Pay will be given to them according to the following rules:

  1. Every worker in the paid group should be paid in the ratio of their quality compared to other workers in the paid group.
  2. Every worker in the paid group must be paid at least their minimum-wage expectation.

Example

Input: quality = [50, 30, 10, 60, 70], wage = [100, 120, 130, 90, 140], K = 3

Output: 360

Key points for Minimum Cost to Hire K Workers

Let’s say we have, quality =  [a,b,c,d] and wage = [p,q,r,s]

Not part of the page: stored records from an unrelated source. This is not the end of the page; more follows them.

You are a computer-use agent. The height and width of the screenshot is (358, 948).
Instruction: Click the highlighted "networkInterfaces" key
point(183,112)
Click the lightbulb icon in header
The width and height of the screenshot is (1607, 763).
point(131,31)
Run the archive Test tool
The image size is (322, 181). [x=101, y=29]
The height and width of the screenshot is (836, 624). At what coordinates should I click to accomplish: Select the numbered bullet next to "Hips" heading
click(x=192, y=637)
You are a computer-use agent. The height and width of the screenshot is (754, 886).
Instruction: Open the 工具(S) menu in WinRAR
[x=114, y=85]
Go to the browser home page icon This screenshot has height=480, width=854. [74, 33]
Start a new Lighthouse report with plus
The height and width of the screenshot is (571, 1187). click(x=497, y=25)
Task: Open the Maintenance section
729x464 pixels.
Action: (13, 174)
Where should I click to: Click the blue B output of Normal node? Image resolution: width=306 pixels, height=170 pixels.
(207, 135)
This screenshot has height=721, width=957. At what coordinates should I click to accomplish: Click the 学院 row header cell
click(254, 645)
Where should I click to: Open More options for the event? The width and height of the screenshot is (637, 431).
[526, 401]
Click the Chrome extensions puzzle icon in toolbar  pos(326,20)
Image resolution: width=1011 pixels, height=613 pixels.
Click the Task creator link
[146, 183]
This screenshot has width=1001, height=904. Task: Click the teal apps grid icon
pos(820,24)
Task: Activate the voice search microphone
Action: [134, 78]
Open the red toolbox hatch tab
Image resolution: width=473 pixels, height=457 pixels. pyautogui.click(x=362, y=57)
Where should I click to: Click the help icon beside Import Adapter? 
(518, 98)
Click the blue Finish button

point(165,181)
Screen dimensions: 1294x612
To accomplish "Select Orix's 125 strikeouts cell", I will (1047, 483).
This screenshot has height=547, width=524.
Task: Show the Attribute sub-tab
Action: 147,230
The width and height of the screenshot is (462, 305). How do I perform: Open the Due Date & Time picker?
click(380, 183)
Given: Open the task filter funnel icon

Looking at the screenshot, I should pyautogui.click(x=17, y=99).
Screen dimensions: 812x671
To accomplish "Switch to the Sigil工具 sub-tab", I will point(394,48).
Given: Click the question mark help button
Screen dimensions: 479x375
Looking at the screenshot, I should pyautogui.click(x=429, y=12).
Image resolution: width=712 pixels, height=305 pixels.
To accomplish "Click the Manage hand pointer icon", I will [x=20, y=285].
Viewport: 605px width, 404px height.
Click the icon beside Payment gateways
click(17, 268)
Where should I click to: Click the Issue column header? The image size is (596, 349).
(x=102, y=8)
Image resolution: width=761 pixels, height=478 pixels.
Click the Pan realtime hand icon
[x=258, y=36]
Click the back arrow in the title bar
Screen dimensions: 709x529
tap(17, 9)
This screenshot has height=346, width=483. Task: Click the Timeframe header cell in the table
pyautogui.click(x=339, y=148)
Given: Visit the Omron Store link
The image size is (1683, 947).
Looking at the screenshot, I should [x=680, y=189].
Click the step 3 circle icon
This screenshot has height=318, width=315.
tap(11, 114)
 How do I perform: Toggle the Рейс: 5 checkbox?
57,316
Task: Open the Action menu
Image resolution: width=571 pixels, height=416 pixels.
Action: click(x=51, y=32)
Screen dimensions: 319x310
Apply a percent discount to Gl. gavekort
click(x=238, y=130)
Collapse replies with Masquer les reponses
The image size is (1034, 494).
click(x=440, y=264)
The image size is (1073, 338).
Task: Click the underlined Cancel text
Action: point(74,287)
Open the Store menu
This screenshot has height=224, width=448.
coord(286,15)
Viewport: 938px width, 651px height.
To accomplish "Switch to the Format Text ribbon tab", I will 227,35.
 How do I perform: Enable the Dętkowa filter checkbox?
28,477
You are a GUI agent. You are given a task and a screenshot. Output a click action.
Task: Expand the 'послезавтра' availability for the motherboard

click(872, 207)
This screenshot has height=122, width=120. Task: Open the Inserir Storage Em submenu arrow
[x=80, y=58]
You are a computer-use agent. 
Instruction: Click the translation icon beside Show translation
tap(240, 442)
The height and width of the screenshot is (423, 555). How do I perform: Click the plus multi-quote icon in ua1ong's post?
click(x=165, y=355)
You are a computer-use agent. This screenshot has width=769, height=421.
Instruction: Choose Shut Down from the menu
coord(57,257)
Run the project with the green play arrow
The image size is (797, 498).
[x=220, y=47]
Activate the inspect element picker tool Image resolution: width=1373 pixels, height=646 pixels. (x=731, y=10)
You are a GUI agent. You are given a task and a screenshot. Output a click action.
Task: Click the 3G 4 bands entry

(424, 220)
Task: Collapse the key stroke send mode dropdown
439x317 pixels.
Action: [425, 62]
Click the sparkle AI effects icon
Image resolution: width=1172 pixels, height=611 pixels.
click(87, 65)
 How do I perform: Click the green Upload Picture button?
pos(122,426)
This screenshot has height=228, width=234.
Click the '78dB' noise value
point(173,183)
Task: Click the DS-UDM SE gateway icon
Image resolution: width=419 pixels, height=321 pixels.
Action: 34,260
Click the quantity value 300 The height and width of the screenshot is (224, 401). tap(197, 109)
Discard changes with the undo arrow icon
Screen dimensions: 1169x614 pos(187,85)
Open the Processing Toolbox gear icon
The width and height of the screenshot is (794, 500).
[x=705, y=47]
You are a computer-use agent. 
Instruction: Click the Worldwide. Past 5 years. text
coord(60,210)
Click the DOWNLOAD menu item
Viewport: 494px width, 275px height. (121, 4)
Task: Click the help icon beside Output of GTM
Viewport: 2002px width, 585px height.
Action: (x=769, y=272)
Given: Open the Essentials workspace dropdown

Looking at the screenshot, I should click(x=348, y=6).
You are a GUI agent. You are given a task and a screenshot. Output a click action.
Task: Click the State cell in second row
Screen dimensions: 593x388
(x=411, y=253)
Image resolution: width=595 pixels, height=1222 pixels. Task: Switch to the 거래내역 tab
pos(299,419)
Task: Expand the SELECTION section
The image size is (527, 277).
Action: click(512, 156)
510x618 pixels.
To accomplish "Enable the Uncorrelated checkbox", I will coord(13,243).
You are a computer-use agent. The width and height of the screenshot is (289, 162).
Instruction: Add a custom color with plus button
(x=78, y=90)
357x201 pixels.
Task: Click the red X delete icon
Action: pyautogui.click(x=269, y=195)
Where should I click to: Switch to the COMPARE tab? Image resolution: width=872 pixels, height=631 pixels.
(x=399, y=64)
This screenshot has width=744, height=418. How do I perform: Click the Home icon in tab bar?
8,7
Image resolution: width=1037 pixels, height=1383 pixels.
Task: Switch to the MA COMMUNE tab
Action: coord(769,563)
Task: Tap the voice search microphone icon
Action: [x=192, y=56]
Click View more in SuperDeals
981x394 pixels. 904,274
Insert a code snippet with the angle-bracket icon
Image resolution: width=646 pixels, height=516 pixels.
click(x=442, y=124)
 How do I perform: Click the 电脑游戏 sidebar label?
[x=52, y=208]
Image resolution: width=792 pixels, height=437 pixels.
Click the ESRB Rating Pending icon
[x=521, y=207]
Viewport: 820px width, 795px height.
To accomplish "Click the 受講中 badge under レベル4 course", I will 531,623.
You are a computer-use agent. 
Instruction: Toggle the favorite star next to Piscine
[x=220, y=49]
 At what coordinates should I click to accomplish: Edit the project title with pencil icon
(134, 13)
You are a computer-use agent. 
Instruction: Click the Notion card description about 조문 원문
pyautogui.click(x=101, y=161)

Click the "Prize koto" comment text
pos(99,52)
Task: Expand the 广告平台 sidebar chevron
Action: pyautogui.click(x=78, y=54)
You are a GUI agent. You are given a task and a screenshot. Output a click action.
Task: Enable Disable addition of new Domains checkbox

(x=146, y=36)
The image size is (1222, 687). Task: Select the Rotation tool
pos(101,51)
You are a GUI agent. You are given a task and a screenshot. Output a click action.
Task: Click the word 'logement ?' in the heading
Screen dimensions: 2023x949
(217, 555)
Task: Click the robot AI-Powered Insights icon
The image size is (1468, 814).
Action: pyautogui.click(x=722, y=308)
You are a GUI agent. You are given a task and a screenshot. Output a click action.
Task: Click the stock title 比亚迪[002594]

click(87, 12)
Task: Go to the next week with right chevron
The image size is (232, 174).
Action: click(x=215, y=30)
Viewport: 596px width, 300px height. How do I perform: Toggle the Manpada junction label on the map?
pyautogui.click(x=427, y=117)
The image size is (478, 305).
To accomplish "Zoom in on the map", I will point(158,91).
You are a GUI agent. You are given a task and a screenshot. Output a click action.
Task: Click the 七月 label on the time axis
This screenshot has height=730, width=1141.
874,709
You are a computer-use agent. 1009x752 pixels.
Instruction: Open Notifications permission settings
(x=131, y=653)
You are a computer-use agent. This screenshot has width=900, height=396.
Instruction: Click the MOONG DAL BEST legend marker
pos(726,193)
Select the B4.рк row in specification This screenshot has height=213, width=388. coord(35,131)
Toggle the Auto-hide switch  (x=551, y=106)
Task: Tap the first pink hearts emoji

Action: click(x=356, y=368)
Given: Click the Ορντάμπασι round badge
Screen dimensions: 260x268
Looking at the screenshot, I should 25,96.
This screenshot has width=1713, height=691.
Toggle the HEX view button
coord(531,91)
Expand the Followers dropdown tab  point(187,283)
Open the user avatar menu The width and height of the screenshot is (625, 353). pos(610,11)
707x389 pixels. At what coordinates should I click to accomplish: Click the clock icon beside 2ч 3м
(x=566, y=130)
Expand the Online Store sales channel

  • Effective ratio of quality with respect to first element will be : [1,b/a,c/a,d/a]
  • Effective wages be : [p , pb/a , pc/a, pd/a]
  • To ensure minimum wages to form a paid group of k workers with selecting ith element when jth element is considered for the proportion: B[i] <= (A[i] / A[j]) * B[j] == B[i] / A[i] <= B[j] / A[j] i.e., to satisfy the condition ratio of quality / min wage ratio should be arranged in descending order and all the subsequent ratio jth worker will automatically satisfy the minimum wage condition when considering the ith element.
  • For the optimal solution: say (b/cr + r + d/cr) is equivalent of writing : (b+c +d) * (r/c) i.e., the minimum sum of qualities multiplied by proportional factor is the solution. We already have the r/c in descending order O(nlogn).
  • Starting from the n-k-1 element means last k elements are minimum available elements from the perspective of the (n-k)th element. Maintain a max heap of these numbers (- min heap == max heap). As we see a number smaller than the max of min k elements: we just remove the max and insert the new element.
  • As soon as the new smaller element is detected: heap is updated and a new potential minimum sum is checked.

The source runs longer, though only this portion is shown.